Proton Magnetic Resonance Studies of Pentaerythritol

Abstract

Proton magnetic resonance (PMR) studies of pentaerythritol, C(CH₂OH)₄, have revealed two line‐narrowing processes in the solid. One, at temperatures just below the transition to the “plastic” phase, is associated with a rather general reorientation of molecules about their centers of gravity, with activation energy $E_R\text{\hspace{0.17em}=\hspace{0.17em}25.2\hspace{0.17em}±\hspace{0.17em}1.0}\mathrm{kcal}/\mathrm{mole}$ . In reorienting, the molecules must overcome the considerable energy of intermolecular hydrogen bonds.

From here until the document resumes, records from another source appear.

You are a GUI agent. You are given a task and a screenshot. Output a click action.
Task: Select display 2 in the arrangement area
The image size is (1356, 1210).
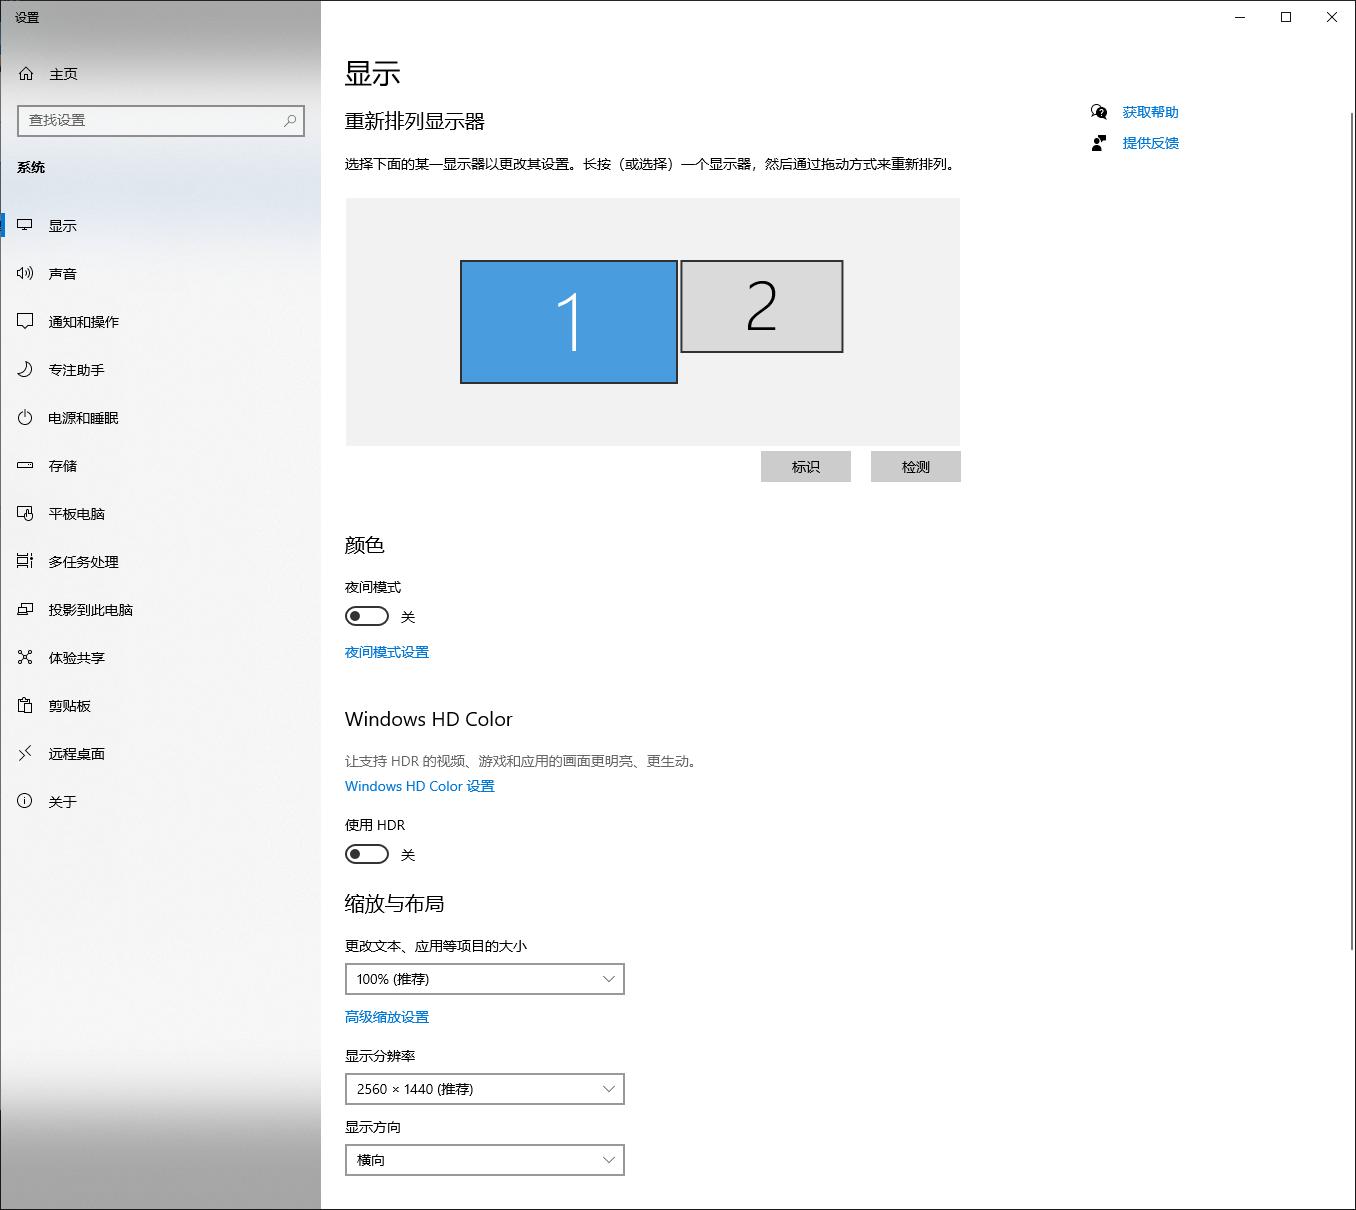(x=762, y=307)
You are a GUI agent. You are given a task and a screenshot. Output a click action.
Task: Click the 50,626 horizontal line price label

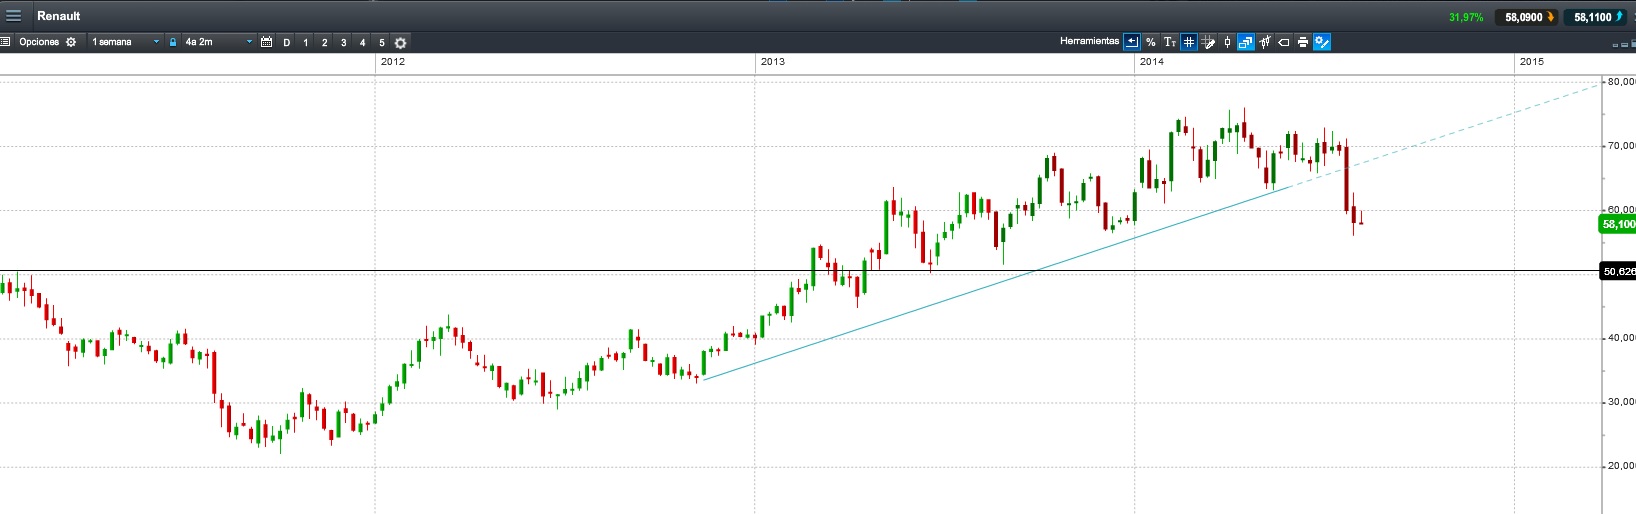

The second process corresponds to molecular self‐diffusion in the plastic phase with activation energy $E_D\text{\hspace{0.17em}=\hspace{0.17em}24.3\hspace{0.17em}±\hspace{0.17em}0.5}\mathrm{kcal}/\mathrm{mole}$ . Spin–lattice relaxation studies indicate that impurity diffusion may be occurring in the pentaerythritol lattice and that the low‐temperature line narrowing may be the result of a succession of small amplitude, lower‐energy processes which lead to and culminate in the 25‐kcal/mole general molecular reorientation. The rigid‐lattice second moment (22.9 G²) agrees within experimental error with the value calculated from Hvoslef's neutron‐diffraction studies (after his proton coordinates have been corrected for a tabulation error). The PMR measurements of $E_R$ and $E_D$ for pentaerythritol and eight different molecular crystals are compared to thermal parameters and correlated with the Pople–Karasz theory of melting for molecular crystals. Of the nine substances, only two (phosphorous, P₄, and pentaerythritol) fail to give qualitative agreement with the Pople–Karasz theory. The dissimilarity of P₄ with the other molecules and the intermolecular hydrogen bonding of pentaerythritol are assumed to be the sources of disagreement for these two substances.